In From Jim Crow to Civil Rights (Oxford, 2004), Michael Klarman underlines the main reasons why the court’s decision in Smith v. Allwright (1944) changed so drastically from Grovey v. Townsend, nine years prior. “This shift, within the short span of nine years, from a unanimous decision sustaining white primaries to a near-unanimous ruling invalidating them, is unprecedented in U.S. constitutional history.” (Klarman, 200)
Smith v. Allwright confronted the issue of all white primaries in the state of Texas. Lonnie Smith was an educated black man who had lived in Texas his entire life and had always voted for the Democratic candidate. However, in Texas and other southern states, blacks were banned from voting in the Democratic primary elections. The primary election was extremely important in Texas since it was a one-party state, and therefore, the results would determine the winner of the general election. Smith and the NAACP brought the issue to the Supreme Court “holding that the Texas Democratic Party’s racial restriction on voting in its primaries was ‘in violation of the 15th amendment.’” (Valelly, 158) The court ruled 8-1 in favor of Smith. This victory was crucial as it “laid the groundwork for the [NAACP’s Legal Defense and Education Fund (LDF)] 1954 victory over segregated education in Brown v. Board of Education.” (Zelden, 3)
Klarman examines why the Supreme Court had such a dramatic shift in their opinions in the nine years between Grovey and Smith. In chapter four, Klarman looks at the context of the United States during the 1940s and reflects why it was so significant in the outcome of Smith. The United States had entered in World War II and blacks were fighting in a segregated army against fascism.

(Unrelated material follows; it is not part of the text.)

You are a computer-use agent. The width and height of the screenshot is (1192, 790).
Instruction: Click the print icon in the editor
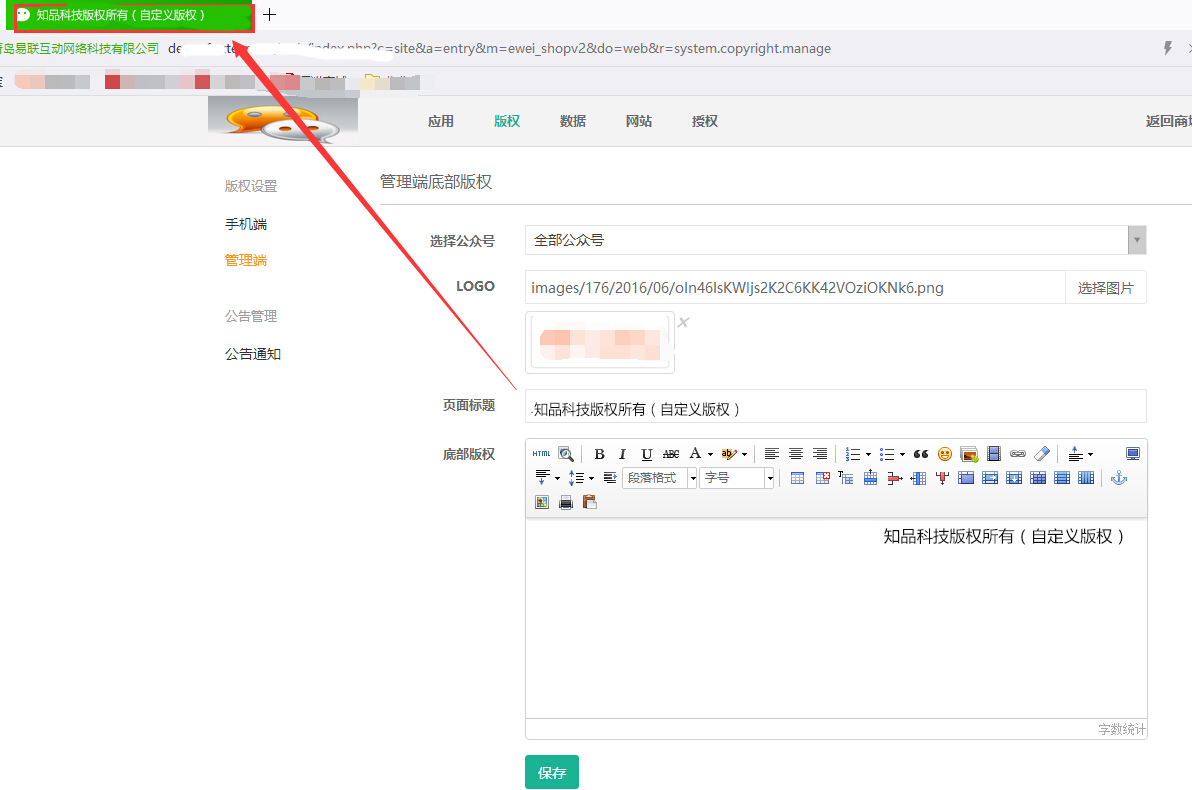point(566,502)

Many people saw the “hypocrisy of fighting abroad for what it is not willing to accept at home” (Klarman, 175) and blacks “complained of the ‘mock democracy’ for which they were being asked to risk their lives.” (Klarman, 175) Because of this, Klarman states, “the justices cannot have missed the contradiction between a war purportedly being fought for democratic ends and the pervasive disfranchisement of southern blacks.” (Klarman, 200) Klarman also reasoned that one of the reasons for why the court made its decision in Smith was based on popular consensus. It was not only northerners that felt this way, but “even southern whites were far less committed to preserving black disfranchisement than they were to maintaining school segregation.” (Klarman, 200)
Klarman also mentions that the Court had been rearranged almost entirely since Grovey in 1935. Justice Owen Roberts, who had been apart of both courts, was the only one to vote against the invalidating of all white primaries. Chief Justice Stone had also been apart of the Grovey court, although, unlike Roberts, he had changed his opinion between those nine years. However, “the near-unanimous result is misleading. [Robert] Jackson and [Hugo] Black initially voted with Roberts…to sustain Texas’s white primary.” (Klarman, 199) Other court members included Stanley Reed, Felix Frankfurter, Frank Murphy, William Douglas and Wiley Rutledge.
There are several books in the Dickinson Library concerning the issue of black disfranchisement and the Smith v. Allwright case. Two of the more recent books on this subject include Charles Zelden’s The Battle for the Black Ballot: Smith v. Allwright and the Deafeat of the Texas All-White Primary (University Press of Kansas, 2004) and Richard Valelly’s The Two Reconstructions: The Struggle for Black Enfranchisement (University of Chicago Press, 2004). Zelden goes into discussing Thurgood Marshall’s and the NAACP’s role in the Smith case and how it marked a significant moment in the civil rights movement. “The victory in Smith was the first in a series of legal victories in the late 1940s and early 1950s….all of which laid the groundwork for the LDF’s 1954 victory over segregated education in Brown v. Board of Education.” (Zelden, 3) In Valelly’s book, he offers a comparison of the two reconstruction movements, the first after the Civil War, and the second being the Civil Rights Movement, and the changing of race relations in the United States. Valelly believes that Smith v. Allwright marks the beginning of the second reconstruction.
Kevin McMahon offers an interesting view in his book, Reconsidering Roosevelt on Race: How the Presidency Paved the Road to Brown (University of Chicago Press, 2004), which can be found in google books. McMahon believes that “the Roosevelt administration established a common bond with the goals of legal reform groups such as the NAACP and the ACLU and at times fought hand in hand with them to legally sabotage the constitutionally protected system of southern white supremacy.” (McMahon, 7) McMahon uses Smith as a key example for his argument.